スクリーニング後、各評価で確認された全ての標的病変について、たとえ非常に小さくてもCRFに値が記載される。極端に小さく僅かな病変が、正確には測定できないが存在すると判断される場合、デフォルト値である5mmを使用することができる。病変が小さすぎて測定不能であり、実際に存在しないと思われる場合は、デフォルト値として0mmを使用してもよい。
非標的病変:
測定不能な病変(または、病変部位)に加え、標的病変として記載された以上の測定可能な病変は、非標的病変とみなされる。測定は必要無いが、これらの病変は、スクリーニングの際に「存在する」、「存在しない」または「明らかな進行」といった形式で記録しておく必要がある。
奏功基準:
標的病変と非標的病変を分けて奏功を評価し、腫瘍全体の担持量を総合効果として評価することができる。
標的病変の反応:
標的病変は以下のように評価される:
-完全奏効(CR):全ての標的病変が消失していること。病理学的リンパ節(標的、非標的を問わず)は、短軸が10mm未満に縮小している必要がある。
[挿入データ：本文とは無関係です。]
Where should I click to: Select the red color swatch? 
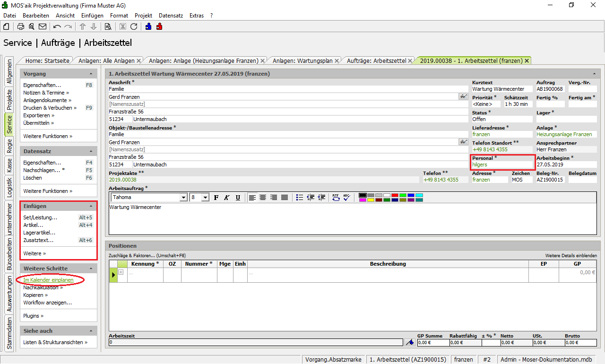[x=395, y=195]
-部分奏功(PR):ベースラインの病変の直径の合計を基準として、標的病変の直径の合計が、少なくとも30%減少していること。
-進行(病態進行)(PD):対象病変の直径の合計が、試験中の最小の合計(試験中の最小の合計であれば、スクリーニングの合計を含む)を基準として、少なくとも20%増加すること。20%の相対的な増加に加えて、合計が少なくとも5mmの絶対的な増加を示していなければならない(注:1つ以上の新しい病変の出現も進行とみなす)。
-安定(SD):PRに該当するほどの十分な縮小でもなく、PDに該当するほどの十分な増加でもなく、試験期間中の最小の直径の合計を基準としている。
非標的病変の反応:
非標的病変は以下のように評価される:
-完全奏効(CR):全ての非標的病変が消失し、腫瘍マーカーが正常レベルである状態。全てのリンパ節が、非病理学的サイズ(短軸が10mm未満)であること。
-非CR/非PD:1つ以上の非標的病変の残存、および/または腫瘍マーカー値が正常範囲を超えて維持されていること。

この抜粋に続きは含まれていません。